James thinks his is fairly well beyond redemption; he thinks he can feel the weight of every man lost in the hurricane, every familiar face found floating like the wreckage of his Dauntless in the surf, dragging him down toward a sailor's Hell. He may as well add drunkenness to the score. It makes it easier not to think about his final end.
"Let nothing ye dismay," he hums, and if he can get the barmaid to bring him another drink, he expects that nothing will.
V. Ships
"I should be going," Will says. They've escaped the party to the garden, where despite the lanterns there are pools of sheltering dark.
"I don't suppose I can walk you home," Elizabeth says.
Will smiles. "I don't think your father would believe I need your protection," he says.

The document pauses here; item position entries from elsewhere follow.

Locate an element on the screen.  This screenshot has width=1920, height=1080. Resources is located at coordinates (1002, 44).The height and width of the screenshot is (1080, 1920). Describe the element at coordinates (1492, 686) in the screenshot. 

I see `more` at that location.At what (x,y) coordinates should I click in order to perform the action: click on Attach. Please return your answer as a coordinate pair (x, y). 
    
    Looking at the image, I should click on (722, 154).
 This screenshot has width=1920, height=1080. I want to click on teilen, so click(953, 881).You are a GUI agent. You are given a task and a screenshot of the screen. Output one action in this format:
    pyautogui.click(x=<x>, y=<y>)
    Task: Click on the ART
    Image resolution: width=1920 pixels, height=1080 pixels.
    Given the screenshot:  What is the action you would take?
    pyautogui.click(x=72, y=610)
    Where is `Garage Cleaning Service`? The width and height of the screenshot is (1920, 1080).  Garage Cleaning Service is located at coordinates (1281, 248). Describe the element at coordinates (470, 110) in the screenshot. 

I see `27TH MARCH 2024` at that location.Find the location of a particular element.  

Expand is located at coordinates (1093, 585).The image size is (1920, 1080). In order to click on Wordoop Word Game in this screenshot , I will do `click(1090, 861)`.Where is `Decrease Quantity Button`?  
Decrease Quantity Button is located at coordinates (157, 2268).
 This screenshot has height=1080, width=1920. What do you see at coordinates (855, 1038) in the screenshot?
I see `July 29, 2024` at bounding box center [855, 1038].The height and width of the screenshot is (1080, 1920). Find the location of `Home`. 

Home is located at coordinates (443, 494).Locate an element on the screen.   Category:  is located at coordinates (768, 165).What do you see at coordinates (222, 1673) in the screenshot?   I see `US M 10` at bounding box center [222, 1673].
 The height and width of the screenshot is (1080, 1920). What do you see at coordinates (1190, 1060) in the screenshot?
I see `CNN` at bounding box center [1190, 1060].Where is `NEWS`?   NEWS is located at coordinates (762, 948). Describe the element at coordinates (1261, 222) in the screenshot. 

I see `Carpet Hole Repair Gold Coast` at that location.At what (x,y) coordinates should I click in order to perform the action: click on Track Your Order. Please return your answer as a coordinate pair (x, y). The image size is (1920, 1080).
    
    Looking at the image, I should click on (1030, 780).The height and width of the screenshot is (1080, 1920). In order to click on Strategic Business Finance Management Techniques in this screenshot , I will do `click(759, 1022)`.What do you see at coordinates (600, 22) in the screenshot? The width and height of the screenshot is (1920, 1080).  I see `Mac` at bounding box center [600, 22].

"Likely not," Elizabeth says. She's not sure whether Will thinks the idea as laughable as her father would. Surely not, after she's fought at his side, and after he's trained her with the blade. It's only that Will hardly needs defending from any threat that's likely to be found between here and the blacksmith's shop.
"We shouldn't really have left the party."
"We are engaged," Elizabeth says. "And no one will miss me for a few minutes."
"Everyone's going home," Will says, but he doesn't urge her back inside. He stands looking at her in the lantern-light, his eyes dark, as if just the sight fulfills some hunger.
She can feel the same hunger making her sweat under her fine new dress, behind her neck and at the hollow of her back. It's a pleasant frustration, now that she knows there will be an answer for it in time. All the same, she wishes she could walk home with Will, and find some dark alley or quiet corner of the shop where they could tangle together in the hay.
"What are you thinking?" Will asks, and she feels her face heat. She's left her fan inside, and without it she feels naked. She looks out toward the harbor instead of off into the dark streets she will not walk down with Will tonight.
"I wish we could go down to the harbor," she says. "And get a good look at all the ships and try to guess where they're going."
"Nowhere tonight," Will says. "I expect everyone's well-content to spend Christmas Eve in some safe harbor."
"Of course," Elizabeth says, and now she wishes even more for the fan, because Will is frowning as if there's something that troubles him in her expression. "I'd be better content to spend it with you."
He smiles at that, and touches her fingertips with his own, which somehow manages to make her flush again. "Next year," he says. "And all the years after."
It sounds like the end of a story, and she tells herself it's a good ending. It's not Will's fault that she feels as though the story hasn't properly begun.
"Happy Christmas," she says. "You will be careful walking home?"
He half-bows. "I'll avoid all perils of wayward chickens and loose cobblestones."
"See that you do," she says, and he sets off out of the lantern-light into the darkness. It doesn't matter that she can't follow, Elizabeth tells herself. They'll sleep under the same familiar stars, and both watch the ships setting out in the morning, making sail for where the stars are strange.